Esperança’s Surgical Program in Peru will host general and gynecology missions this year and will expand in to the primary care arena as well. Our local team will do a baseline nutritional assessment for children in the Q’eros community. Our work in Q’eros began last year through the acclimatized home building project and, since Esperança’s visit to Q’eros in October 2018, we’ve expanded our support to diagnose and treat child malnutrition. A Peruvian nurse and physician will lead these efforts alongside the surgical missions.

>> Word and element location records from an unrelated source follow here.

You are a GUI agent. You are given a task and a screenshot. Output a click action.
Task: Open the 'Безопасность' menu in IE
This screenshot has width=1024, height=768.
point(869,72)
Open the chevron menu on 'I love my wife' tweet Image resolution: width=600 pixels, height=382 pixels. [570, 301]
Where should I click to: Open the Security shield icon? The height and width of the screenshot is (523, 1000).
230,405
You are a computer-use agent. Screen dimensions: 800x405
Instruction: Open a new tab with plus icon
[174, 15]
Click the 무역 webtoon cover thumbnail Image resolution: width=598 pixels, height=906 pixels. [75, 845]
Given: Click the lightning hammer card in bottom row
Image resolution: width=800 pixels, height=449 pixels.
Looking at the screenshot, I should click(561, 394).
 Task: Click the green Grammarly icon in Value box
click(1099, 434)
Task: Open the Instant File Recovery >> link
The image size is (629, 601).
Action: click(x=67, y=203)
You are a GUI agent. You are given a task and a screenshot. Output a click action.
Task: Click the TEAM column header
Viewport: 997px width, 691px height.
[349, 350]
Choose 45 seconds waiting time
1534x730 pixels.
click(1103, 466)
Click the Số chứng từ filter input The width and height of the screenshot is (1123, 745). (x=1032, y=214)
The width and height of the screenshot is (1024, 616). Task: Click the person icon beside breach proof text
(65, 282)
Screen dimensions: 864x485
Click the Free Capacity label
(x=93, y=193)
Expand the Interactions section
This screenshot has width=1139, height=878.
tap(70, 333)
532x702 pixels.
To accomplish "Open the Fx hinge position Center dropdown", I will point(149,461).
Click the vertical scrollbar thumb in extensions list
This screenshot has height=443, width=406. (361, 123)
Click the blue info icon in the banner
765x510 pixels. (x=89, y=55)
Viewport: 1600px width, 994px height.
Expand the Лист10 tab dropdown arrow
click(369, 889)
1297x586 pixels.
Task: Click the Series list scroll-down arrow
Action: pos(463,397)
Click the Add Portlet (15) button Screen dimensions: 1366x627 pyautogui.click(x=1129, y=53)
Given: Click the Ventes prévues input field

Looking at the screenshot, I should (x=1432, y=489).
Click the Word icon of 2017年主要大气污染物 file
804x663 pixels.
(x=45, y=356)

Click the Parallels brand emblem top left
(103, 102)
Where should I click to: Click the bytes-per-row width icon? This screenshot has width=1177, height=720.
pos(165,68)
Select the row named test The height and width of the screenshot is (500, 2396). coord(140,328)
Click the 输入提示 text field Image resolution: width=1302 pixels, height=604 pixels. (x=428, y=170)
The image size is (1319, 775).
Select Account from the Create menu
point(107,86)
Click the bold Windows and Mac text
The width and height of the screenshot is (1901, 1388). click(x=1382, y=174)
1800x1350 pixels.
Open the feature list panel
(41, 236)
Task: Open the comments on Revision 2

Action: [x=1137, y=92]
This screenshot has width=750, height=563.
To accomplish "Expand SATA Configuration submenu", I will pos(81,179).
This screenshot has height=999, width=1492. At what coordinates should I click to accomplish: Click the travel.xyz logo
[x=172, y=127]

All these changes have also promoted growth and shifted us from our traditional program model. The Esperança model is to partner with indigenous organizations that align with our core mission and values and work in the same areas we do: Nutrition and Food Security, Disease Prevention and Treatment, Home Building and Improvement, and Clean Water and Sanitation. However, in the last year we’ve been approached with opportunities to embrace a new model- partner directly with hospitals that require additional surgical support. In Ecuador, Esperança has partnered with a hospital to bring orthopedic, hand and ophthalmology missions. In Mexico Esperança is developing a relationship with a clinic close to the Arizona border as we determine how we can best support their operations- either by sending surgical teams, primary care teams, medical equipment or all the above! In Colombia Esperança plans to join another US-based healthcare nonprofit to bring primary care and surgical missions to attend the Venezuelan population seeking medical care in Colombia due to the economic crisis in their country.
The evolution of Esperança’s surgical program is possible thanks to the resiliency, flexibility and enduring spirit of our partners. We will continue to rely on their strength and wisdom as our program settles into its new territory.